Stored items
- - -

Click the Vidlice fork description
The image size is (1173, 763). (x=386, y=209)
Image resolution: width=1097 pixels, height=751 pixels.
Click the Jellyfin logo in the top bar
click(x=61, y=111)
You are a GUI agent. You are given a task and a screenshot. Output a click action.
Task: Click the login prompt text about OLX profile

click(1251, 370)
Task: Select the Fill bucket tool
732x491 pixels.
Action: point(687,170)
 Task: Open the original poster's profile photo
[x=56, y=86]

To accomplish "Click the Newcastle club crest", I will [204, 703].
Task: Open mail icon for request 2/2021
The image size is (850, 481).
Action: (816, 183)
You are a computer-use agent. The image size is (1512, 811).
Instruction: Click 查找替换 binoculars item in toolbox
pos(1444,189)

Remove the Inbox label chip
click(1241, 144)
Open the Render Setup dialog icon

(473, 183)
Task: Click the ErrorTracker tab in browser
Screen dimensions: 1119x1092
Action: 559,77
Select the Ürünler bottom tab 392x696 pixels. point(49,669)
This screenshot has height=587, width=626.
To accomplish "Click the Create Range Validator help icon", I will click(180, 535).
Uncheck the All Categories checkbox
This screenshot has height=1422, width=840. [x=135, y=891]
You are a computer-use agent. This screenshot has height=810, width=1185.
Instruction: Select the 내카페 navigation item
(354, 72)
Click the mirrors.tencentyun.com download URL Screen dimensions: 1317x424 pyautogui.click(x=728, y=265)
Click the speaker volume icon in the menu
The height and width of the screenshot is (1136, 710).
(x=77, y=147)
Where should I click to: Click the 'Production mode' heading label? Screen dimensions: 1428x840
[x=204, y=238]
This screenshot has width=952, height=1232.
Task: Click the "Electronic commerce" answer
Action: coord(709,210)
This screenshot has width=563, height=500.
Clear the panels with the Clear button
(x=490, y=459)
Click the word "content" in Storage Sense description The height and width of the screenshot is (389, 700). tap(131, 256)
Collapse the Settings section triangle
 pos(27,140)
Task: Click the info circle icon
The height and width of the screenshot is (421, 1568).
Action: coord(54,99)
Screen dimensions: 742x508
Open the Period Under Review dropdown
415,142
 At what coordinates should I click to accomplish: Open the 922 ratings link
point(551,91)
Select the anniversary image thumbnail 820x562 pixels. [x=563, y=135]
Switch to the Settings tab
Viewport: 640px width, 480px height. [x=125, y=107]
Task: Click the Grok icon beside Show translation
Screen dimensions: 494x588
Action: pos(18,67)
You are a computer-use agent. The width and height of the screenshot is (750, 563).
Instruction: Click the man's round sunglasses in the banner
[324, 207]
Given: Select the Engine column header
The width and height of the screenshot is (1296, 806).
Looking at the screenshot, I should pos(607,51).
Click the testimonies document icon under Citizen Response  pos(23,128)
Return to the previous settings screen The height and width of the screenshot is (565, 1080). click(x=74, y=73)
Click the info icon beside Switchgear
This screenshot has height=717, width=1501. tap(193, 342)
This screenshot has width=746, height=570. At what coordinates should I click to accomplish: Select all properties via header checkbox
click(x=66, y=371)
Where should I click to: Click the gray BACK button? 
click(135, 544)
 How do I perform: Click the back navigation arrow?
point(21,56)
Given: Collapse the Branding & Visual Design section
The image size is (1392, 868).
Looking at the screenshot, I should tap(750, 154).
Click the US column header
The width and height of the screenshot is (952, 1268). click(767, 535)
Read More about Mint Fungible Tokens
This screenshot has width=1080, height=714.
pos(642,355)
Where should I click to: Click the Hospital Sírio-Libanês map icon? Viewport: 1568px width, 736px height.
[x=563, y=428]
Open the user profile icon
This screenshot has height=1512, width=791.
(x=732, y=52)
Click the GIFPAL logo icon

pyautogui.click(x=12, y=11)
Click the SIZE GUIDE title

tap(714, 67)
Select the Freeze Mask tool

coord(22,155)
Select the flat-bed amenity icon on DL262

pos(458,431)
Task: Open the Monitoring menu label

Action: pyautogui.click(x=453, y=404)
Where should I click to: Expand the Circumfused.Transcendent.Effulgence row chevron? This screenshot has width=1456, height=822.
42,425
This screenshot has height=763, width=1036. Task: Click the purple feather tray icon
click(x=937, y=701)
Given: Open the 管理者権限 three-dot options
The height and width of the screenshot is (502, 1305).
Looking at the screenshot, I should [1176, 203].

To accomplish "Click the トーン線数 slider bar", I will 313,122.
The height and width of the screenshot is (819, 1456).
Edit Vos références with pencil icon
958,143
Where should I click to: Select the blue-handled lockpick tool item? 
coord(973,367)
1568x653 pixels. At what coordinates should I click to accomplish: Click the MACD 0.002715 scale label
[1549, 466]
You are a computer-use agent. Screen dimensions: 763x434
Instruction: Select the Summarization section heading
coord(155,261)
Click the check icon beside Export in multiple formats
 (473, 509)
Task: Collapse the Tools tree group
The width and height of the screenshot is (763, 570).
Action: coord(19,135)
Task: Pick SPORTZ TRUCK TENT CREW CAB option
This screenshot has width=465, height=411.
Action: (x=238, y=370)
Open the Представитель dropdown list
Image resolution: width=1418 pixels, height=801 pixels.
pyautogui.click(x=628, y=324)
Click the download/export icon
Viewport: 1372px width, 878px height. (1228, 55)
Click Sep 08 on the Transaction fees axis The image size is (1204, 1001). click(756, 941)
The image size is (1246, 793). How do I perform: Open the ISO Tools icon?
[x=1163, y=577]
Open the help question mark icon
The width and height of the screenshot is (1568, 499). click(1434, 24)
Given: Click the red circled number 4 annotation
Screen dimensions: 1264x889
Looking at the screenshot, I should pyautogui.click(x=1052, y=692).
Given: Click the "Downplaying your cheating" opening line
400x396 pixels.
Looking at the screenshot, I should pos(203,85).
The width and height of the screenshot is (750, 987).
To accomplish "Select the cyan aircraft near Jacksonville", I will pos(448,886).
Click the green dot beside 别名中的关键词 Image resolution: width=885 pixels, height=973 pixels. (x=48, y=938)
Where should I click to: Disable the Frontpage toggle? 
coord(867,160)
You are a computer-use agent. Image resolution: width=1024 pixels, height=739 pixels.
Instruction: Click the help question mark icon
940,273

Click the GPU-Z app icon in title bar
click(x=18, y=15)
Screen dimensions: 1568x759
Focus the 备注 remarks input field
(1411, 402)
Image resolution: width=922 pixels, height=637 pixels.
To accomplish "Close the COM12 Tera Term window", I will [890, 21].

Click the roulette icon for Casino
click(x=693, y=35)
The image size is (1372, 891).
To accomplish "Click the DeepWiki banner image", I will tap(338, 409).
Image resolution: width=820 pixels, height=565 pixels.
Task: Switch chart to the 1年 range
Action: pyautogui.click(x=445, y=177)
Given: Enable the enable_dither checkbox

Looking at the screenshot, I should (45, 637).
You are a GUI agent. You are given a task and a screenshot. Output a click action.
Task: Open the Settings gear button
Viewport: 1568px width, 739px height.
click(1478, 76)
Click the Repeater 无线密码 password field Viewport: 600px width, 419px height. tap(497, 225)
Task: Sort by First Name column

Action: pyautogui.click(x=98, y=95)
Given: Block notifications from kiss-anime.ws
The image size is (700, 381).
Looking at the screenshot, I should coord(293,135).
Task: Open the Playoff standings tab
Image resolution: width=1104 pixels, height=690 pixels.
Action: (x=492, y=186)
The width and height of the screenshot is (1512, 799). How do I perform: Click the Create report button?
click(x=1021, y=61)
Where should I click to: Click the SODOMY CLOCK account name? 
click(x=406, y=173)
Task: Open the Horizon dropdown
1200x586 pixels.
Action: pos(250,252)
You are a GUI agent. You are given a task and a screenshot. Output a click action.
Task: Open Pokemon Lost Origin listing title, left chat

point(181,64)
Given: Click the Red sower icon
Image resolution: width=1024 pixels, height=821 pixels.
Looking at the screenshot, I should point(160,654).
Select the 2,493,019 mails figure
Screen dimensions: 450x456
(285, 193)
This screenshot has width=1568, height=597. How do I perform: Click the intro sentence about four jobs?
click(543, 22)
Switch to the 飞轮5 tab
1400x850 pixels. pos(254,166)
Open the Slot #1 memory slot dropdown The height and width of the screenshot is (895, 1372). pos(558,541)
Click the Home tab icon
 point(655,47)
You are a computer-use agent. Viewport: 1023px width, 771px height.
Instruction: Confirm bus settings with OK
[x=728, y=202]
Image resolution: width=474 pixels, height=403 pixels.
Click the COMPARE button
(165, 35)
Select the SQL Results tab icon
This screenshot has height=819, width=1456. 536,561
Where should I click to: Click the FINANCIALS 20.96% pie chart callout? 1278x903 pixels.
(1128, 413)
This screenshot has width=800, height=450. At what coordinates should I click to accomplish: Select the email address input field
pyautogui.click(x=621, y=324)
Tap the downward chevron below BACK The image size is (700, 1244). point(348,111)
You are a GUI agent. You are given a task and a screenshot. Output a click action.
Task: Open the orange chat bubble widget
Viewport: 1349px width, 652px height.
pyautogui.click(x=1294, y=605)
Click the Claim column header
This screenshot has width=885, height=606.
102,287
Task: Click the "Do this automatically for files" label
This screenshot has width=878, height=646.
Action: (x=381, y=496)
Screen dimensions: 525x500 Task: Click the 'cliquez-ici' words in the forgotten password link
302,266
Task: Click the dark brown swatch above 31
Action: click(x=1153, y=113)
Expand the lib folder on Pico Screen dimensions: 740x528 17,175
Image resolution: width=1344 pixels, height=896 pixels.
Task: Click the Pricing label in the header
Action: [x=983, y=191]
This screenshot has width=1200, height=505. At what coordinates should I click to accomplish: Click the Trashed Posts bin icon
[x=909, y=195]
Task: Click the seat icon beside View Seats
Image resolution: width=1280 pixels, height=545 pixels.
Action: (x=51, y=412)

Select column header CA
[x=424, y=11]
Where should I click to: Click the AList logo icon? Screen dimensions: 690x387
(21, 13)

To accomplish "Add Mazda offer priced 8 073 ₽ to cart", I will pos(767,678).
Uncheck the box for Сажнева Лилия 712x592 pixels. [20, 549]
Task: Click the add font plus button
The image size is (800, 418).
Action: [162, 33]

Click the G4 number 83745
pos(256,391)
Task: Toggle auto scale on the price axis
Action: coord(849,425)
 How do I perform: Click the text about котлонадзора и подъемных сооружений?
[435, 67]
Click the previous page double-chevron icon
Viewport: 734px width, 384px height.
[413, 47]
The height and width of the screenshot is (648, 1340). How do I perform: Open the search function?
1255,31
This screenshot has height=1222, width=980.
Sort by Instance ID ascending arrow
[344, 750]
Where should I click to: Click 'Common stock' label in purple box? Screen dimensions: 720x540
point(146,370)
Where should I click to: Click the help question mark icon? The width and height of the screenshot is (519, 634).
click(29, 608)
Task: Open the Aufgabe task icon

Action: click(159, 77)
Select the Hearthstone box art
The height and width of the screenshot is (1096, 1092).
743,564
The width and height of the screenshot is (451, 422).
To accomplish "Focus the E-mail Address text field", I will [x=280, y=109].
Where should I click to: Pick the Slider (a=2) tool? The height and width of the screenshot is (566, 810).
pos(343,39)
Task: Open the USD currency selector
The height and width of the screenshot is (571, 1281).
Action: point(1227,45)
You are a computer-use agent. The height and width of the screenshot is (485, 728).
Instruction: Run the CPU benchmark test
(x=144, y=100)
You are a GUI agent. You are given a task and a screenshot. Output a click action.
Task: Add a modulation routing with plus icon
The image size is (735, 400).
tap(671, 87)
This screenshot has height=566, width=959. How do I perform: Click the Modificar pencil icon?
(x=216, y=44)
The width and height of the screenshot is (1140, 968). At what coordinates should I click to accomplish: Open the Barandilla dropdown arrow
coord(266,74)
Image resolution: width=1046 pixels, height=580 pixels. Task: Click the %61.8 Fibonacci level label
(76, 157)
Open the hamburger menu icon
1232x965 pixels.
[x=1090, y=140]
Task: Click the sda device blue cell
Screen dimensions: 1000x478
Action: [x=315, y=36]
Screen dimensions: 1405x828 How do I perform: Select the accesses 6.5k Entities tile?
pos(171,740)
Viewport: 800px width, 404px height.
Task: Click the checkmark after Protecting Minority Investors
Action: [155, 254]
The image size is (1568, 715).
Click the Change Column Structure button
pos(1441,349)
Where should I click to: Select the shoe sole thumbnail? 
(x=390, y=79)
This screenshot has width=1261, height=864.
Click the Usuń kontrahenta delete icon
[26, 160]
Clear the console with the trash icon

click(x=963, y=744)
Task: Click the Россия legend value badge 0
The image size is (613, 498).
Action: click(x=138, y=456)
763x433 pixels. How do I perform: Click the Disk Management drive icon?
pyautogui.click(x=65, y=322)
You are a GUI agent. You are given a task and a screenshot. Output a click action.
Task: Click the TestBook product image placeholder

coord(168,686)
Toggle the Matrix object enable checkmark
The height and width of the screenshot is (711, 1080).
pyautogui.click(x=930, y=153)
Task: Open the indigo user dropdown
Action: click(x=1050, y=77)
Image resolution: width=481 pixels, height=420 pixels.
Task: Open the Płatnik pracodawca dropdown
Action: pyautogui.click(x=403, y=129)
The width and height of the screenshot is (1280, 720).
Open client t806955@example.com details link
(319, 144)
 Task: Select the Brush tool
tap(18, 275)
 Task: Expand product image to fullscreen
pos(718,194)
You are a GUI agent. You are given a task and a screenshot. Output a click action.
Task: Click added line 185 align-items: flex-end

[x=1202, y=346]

- - -

Exercise brief
Check each line of the data above for the word "computer". Report how many lines have it, and nothing else.

Response area
7